A medium crate should be able to hold two full-sized hens and should stack in a truck or SUV nicely. Make sure you have hanging feeders if you’re going to be taking a longer trip. Add a thick layer of straw (around 3-4 inches) to keep everyone from sliding around.
When we transport our chickens, we usually bring along treats to toss into the cage each time we stop. They enjoy things like dried grubs, veggies and mealworms. Our flock particularly enjoys the FlyGrubs brands of dried mealworms.
2. Keep it dark
Chickens go into almost a sleep-like state in the dark. By closing the box or throwing a blanket over the top of a dog kennel, you will keep them much calmer. You’ll want to check to make sure they are getting enough air, but also check the air holes to ensure that there won’t be much light coming through. The darker you can make the crate, while still maintaining good airflow, the lower their stress level will be.
3. Do you want to keep it?
If you are using a box you will want to keep, consider putting shavings down to make clean up easier. If you put a nice layer of shavings in a cat or dog carrier for them to stand on, then all you have to do is dump the shavings and wipe the carrier out, rather than having to do a full on cleaning- as long as the birds are healthy.
4. Smooth and Quiet Driving
When you’re planning the route to your destination, try to avoid loud areas. This could include highways with a lot of traffic, construction, or other impediments. Avoiding roads with lots of potholes or uneven gravel is best if possible. The less bumpy and uneven the drive is, the better for your flock’s stress levels.
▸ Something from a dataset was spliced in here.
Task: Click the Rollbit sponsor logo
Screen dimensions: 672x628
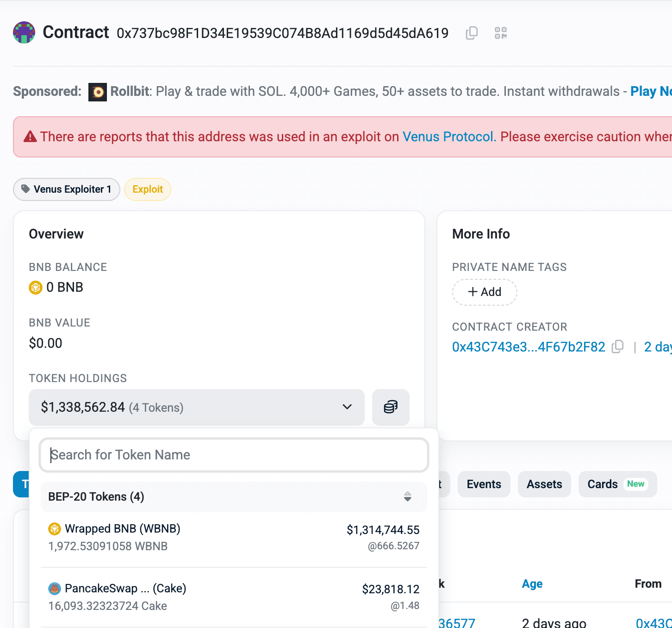Action: 98,92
When you’re loading everything up, it could help to do some minimal soundproofing as well. Place the crates or containers that your chickens will be in, on sound-absorbent materials like blankets, rubber mats or packing foam. This will further reduce the anxiety causing elements that come with transporting your animals.
5. They have to breathe
One recommendation that I have seen is purchasing office file boxes from an office supply store. They will hold two or three chickens depending on size and have handles that can be popped in to make air holes. You MUST have air holes. You cannot put chickens into a box and then simply throw them in the car and go. The box MUST have a way for them to keep breathing.
6. Packing them up
Only put as many chickens in a box as can fit comfortably and still have room to move. This is dependent on how many chickens you have and what size they are but is generally between three and five chickens to a box. If you throw a blanket on them they won’t move quite as much, but anyone who has been packed into a bus, train or airplane knows that the best way to travel is with a little space between you and the other passengers.
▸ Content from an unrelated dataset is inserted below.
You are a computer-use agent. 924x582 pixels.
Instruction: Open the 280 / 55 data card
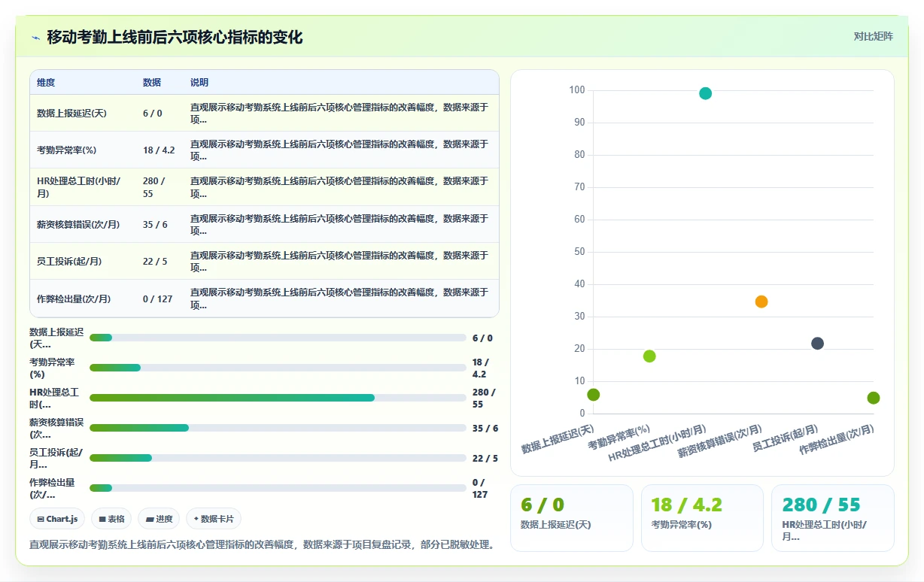click(x=833, y=518)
It may also be a good idea to match your chickens together by temperament. If you have chickens that are more sociable, it might be a good idea to pair them together, while keeping the more stubborn or unsociable chickens alone or paired with a chicken they generally get along with.
Reaching Your Destination
You’ve made it to your destination successfully. When chickens are in a new environment, they can be a bit hesitant or cautious. This is perfectly normal and they will become familiar with their surroundings soon enough. We suggest keeping your flock confined to a small area for the first day or two. This will keep them safe from any new and unknown threats in the area and give them time to get used to things.
If possible it’s best to have their new coop or home built and ready for them upon arrival. Have fresh food and water ready so they can accumulate smoothly and quickly. If their new home is not ready yet, make sure to have something ready for them to sleep in until their permanent home is ready. You can move them back into their transport crates or boxes temporarily.
Be sure to keep an eye out for signs of stress that can sometimes show after a big move. If you notice things like soft-shelled eggs, pecking within the flock, pale combs, lifting of wings, lethargy, or other signs, be sure to take action right away.